Fig. S1

The transcription and expression of d2eGFP and DsRed recapitulate that of endogenous scl-β and scl-α. (A) 5′- RACE experiment to determine the transcription start sites of DsRed and d2eGFP. The position of respective 5′-RACE primer set is indicated (arrows; R1 and R2 for DsRed; G1 and G2 for d2eGFP). Line 1 and line 2 show the 5′-RACE PCR products of DsRed and d2eGFP. M, 1 kb DNA ladder.

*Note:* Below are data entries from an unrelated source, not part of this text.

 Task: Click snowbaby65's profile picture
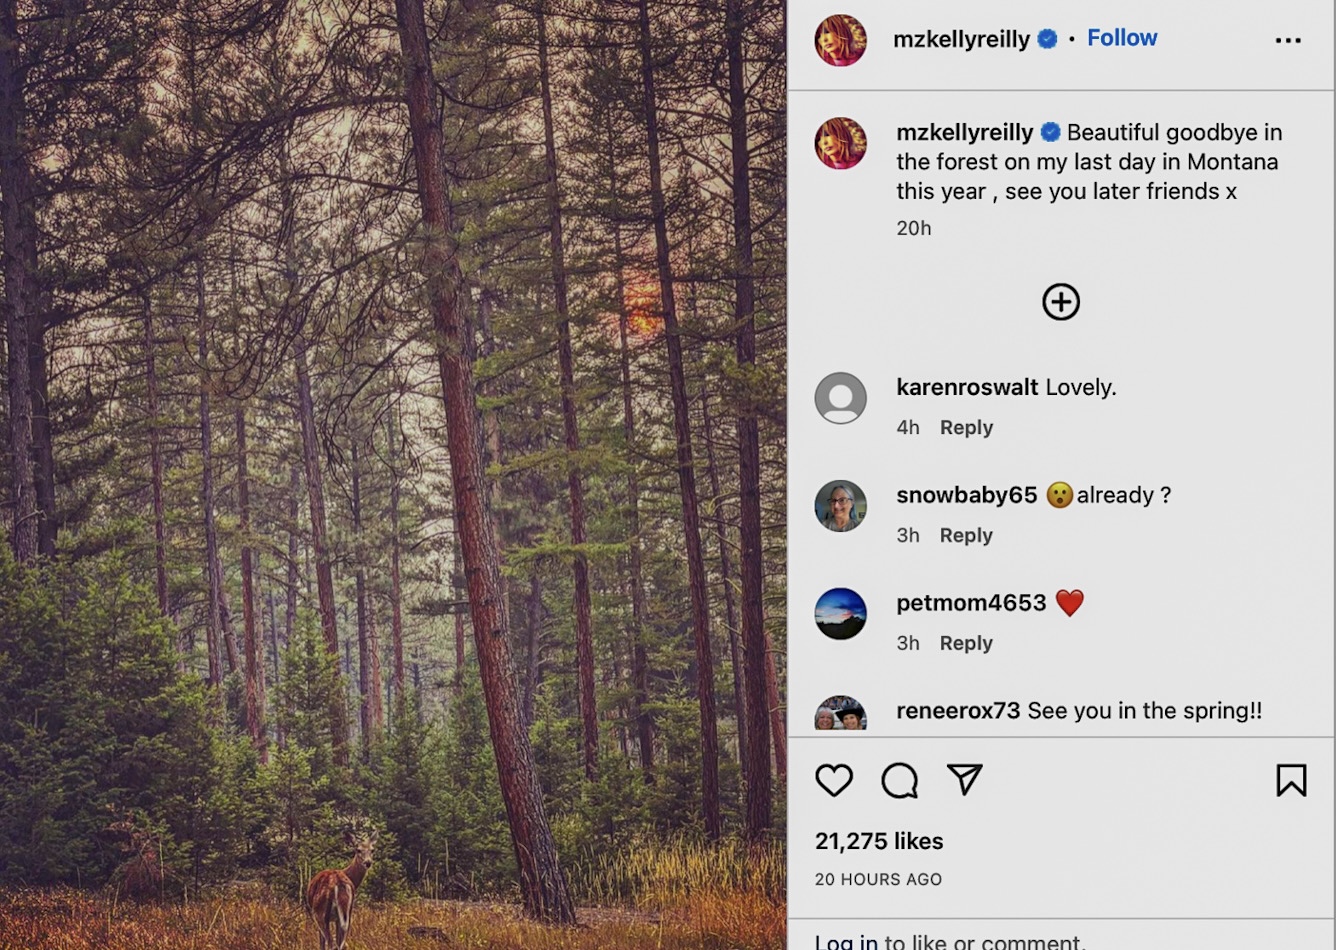pos(841,507)
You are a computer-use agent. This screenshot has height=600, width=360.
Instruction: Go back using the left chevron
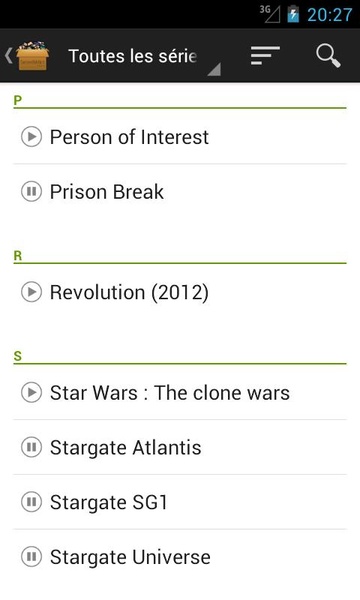(x=8, y=56)
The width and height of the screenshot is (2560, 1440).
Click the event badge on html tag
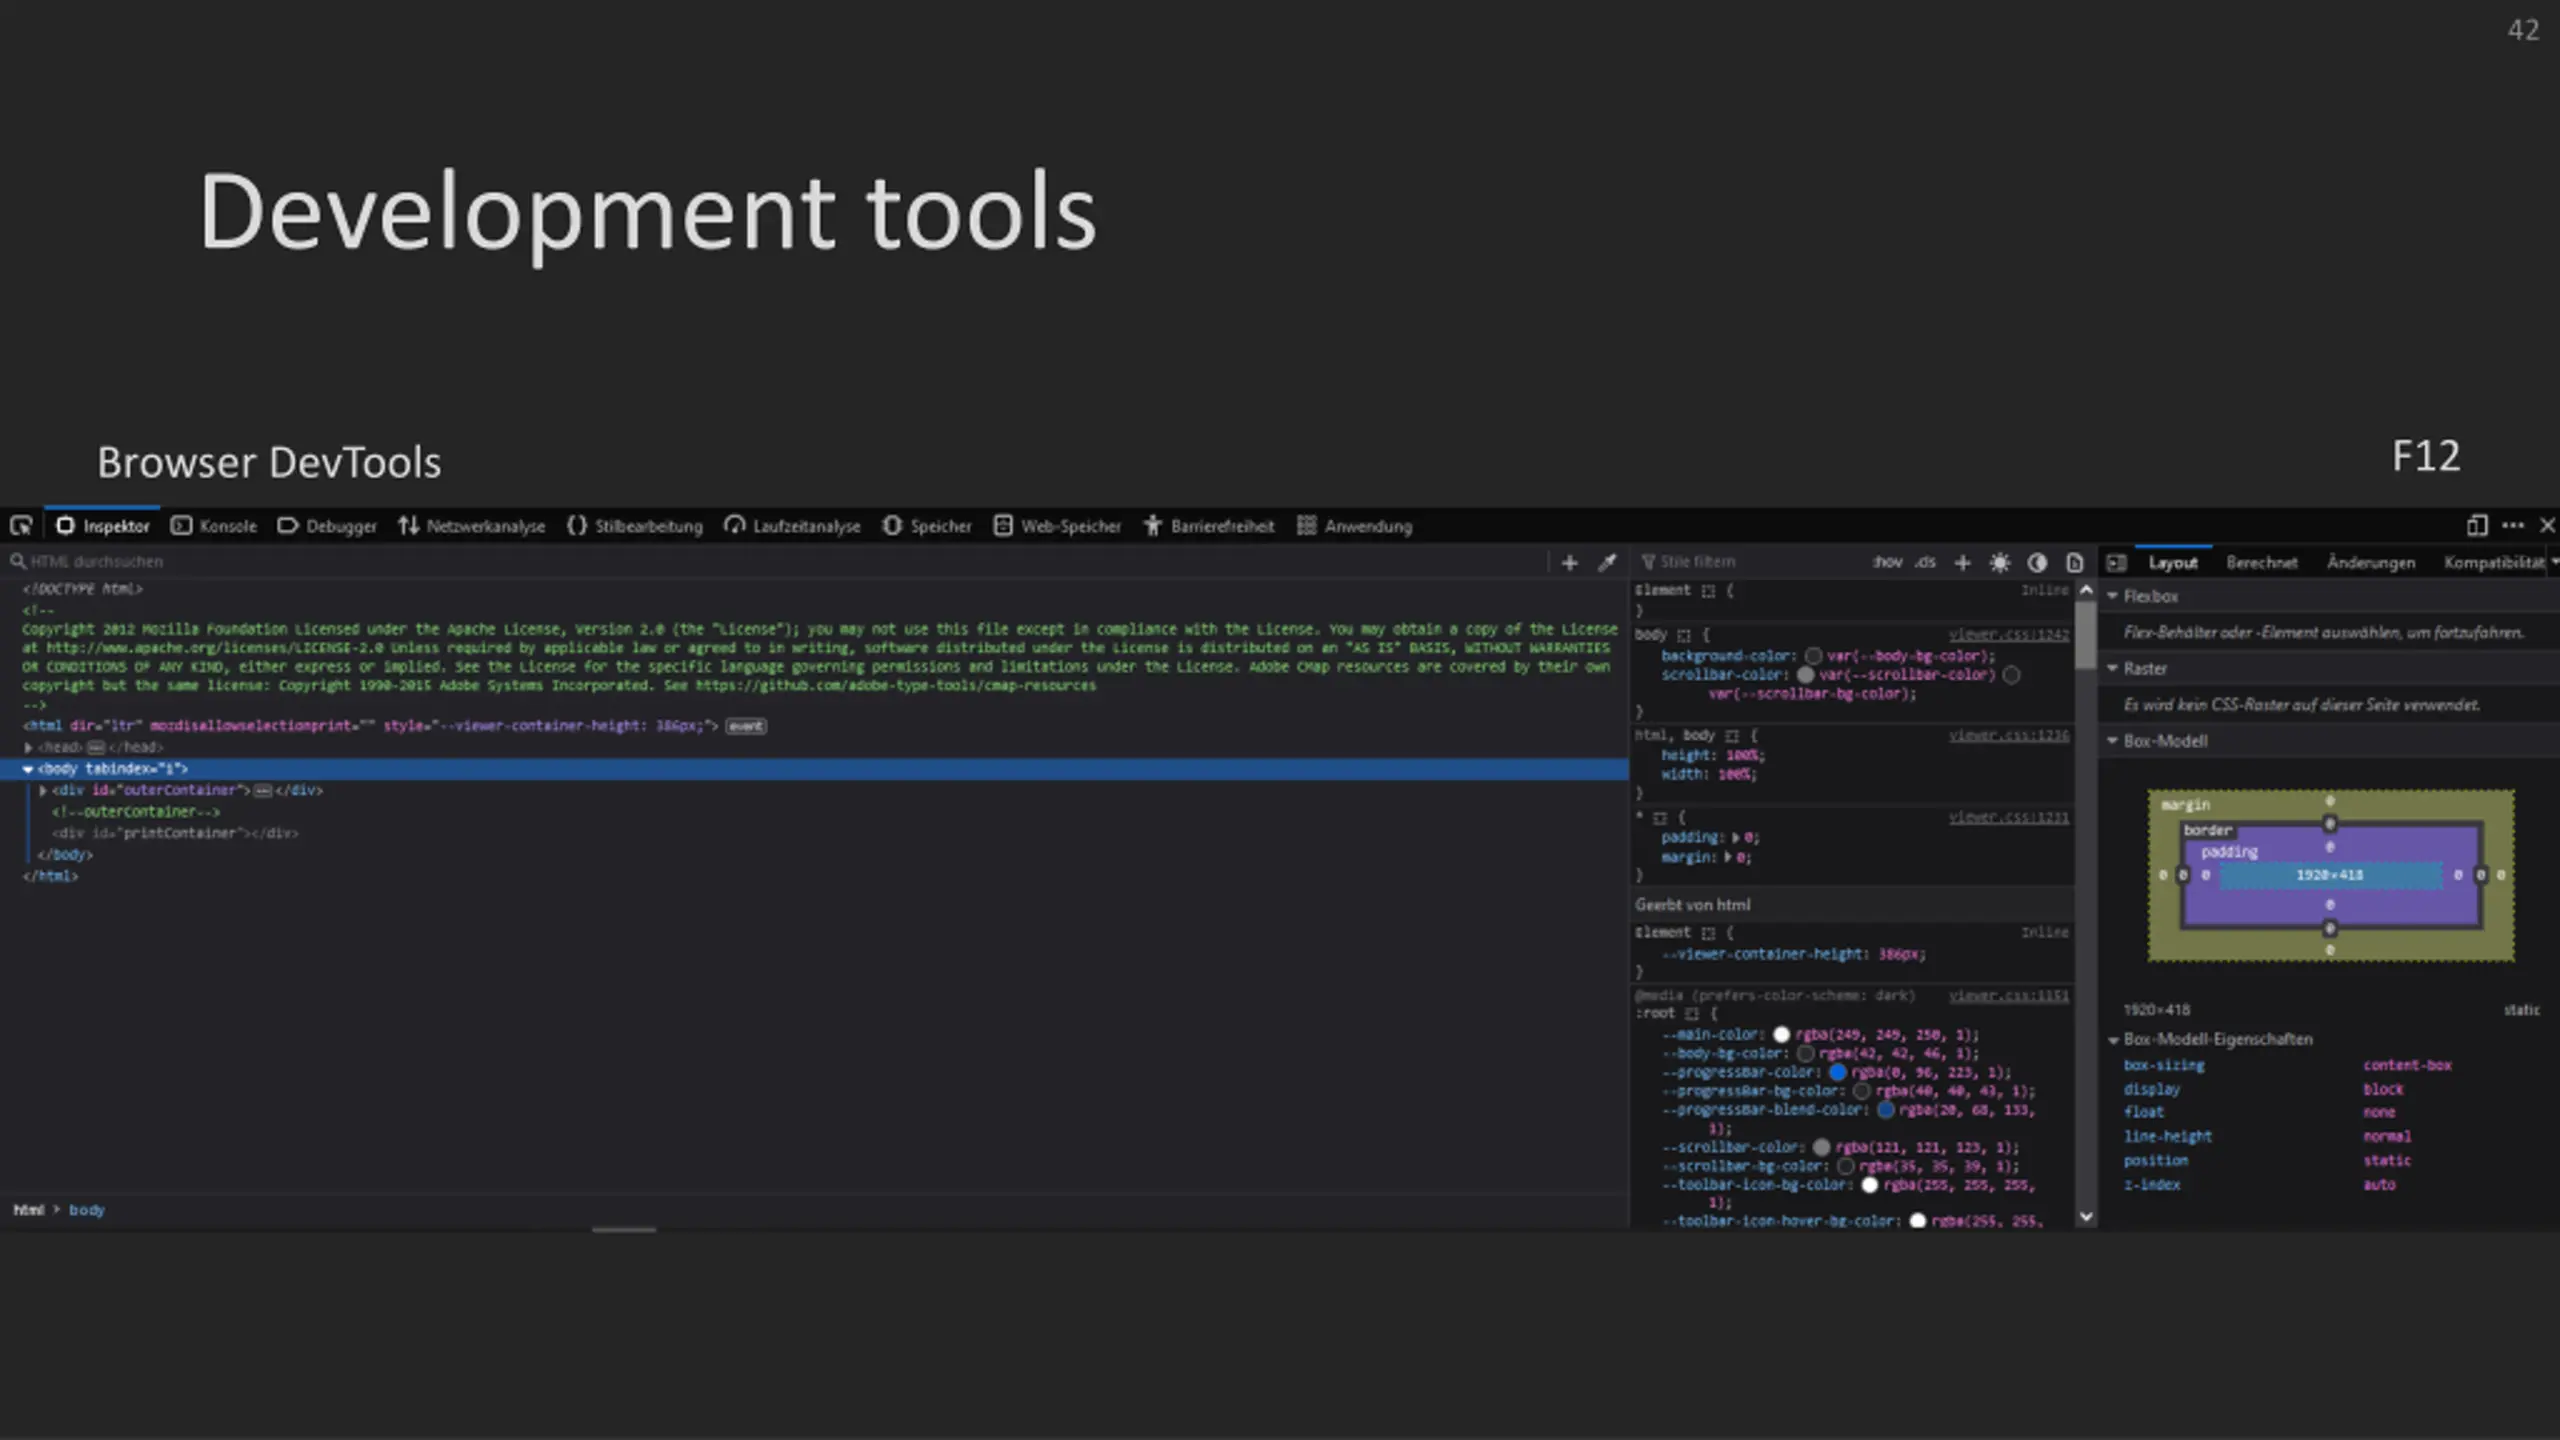746,726
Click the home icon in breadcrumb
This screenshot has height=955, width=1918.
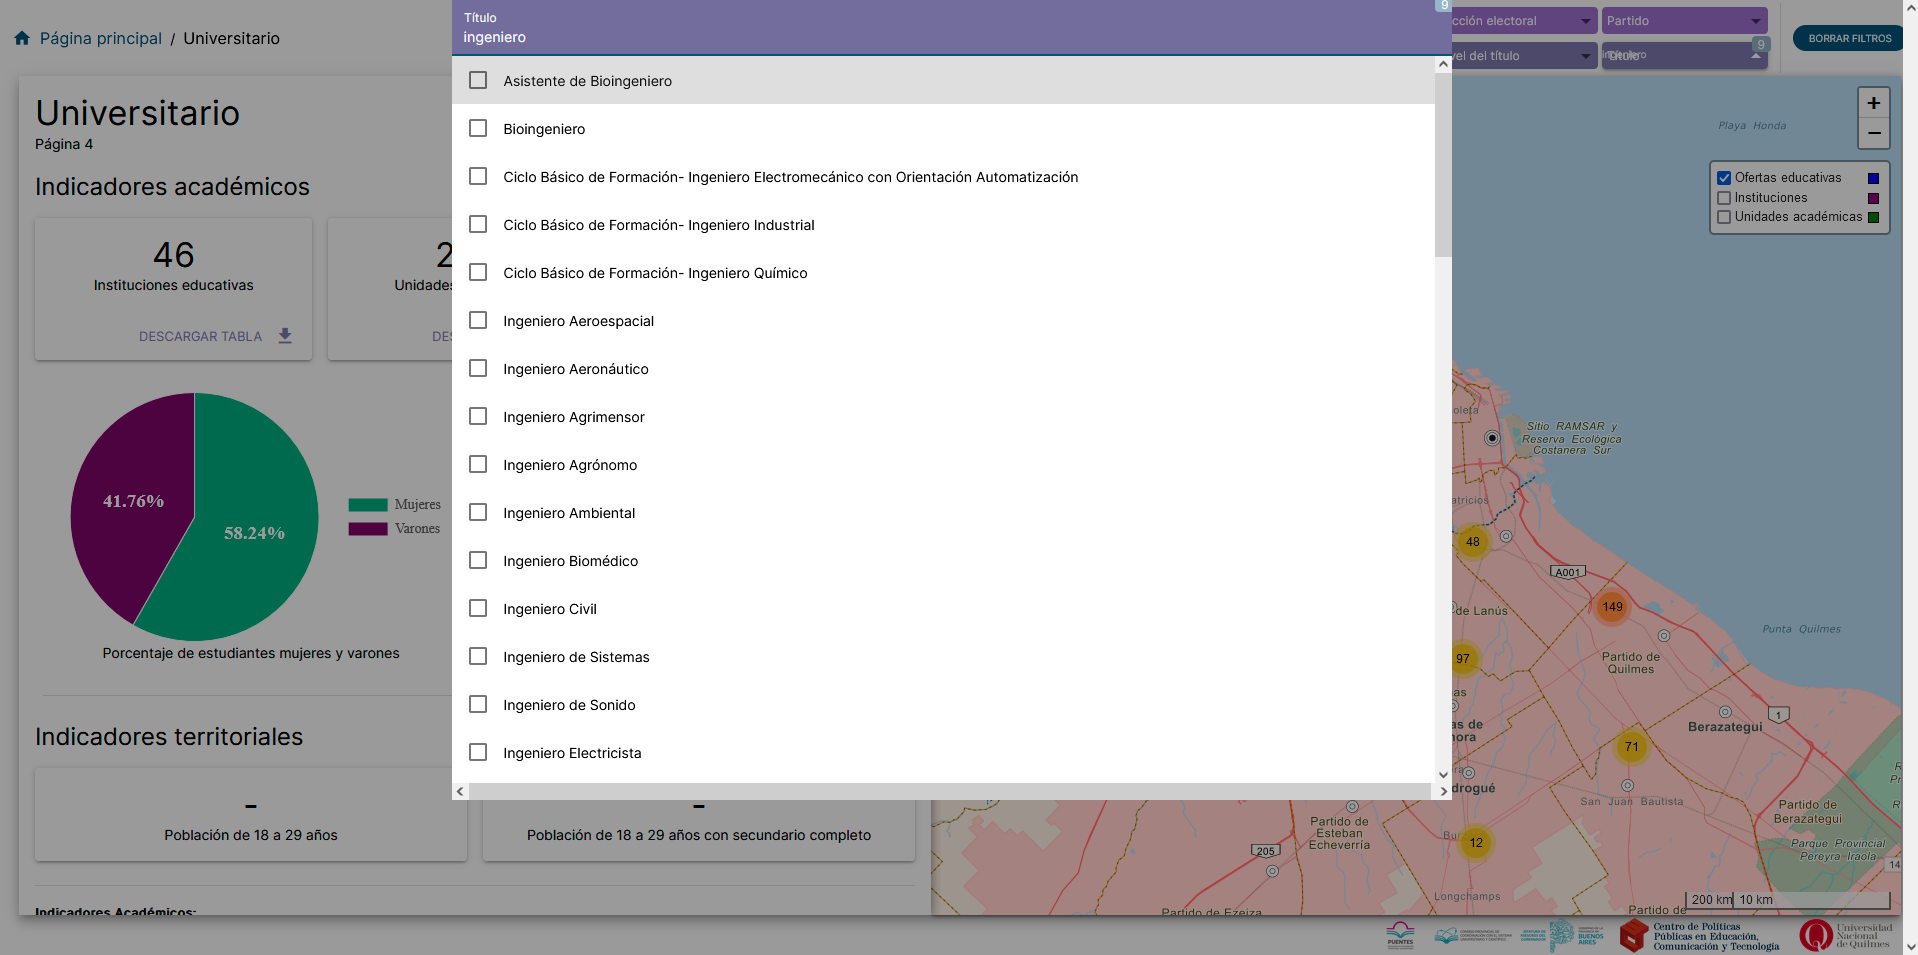coord(22,38)
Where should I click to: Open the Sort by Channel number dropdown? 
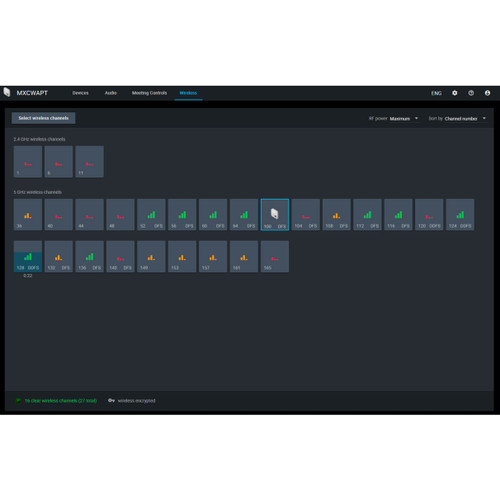pos(465,119)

The sequence result of 59-RACE PCR products indicates that the DsRed transcript starts from the scl-α transcription initiation site and contains the non-coding exon 1, DsRed and SV40 poly(A) sequence; the d2eGFP transcript starts form the scl-&beta initiation site and contains the non-coding sequences of exon 2, Scl-β coding sequences of exon 2, 3 and part of exon 4 (black box), followed by the d2eGFP and SV40 poly(A) sequence. The asterisks indicate the translation initiation site of DsRed and d2eGFP, respectively. The d2eGFP protein is translated as a chimeric protein fused with the N-terminal 75 amino acids of Scl-β. (B) The expression of d2eGFP and DsRed in hematopoietic stem and progenitor cells in the caudal hematopoietic tissue (CHT) of 3 dpf Tg(scl- β:d2eGFP; scl-α:DsRed) larvae. D2eGFP is observed with nucleus restriction. Scale bar: 5 μm. CV, caudal vein. (C) Upper panel shows the double immunohistochemistry staining of d2eGFP and Scl-β (detected by Ab-Scl-C) in the anterior lateral plate mesoderm, where only Scl-β is expressed. Lower panel shows the double whole-mount in situ hybridization (WISH) of DsRed and scl-α (detected by scl-5′ probe) in the ICM of 22 hpf Tg(scl-β:d2eGFP;scl-α:DsRed) embryos. Arrows indicate the colocalized cells. Embryos are shown in lateral views with anterior to the left. Scale bars: 20 μm.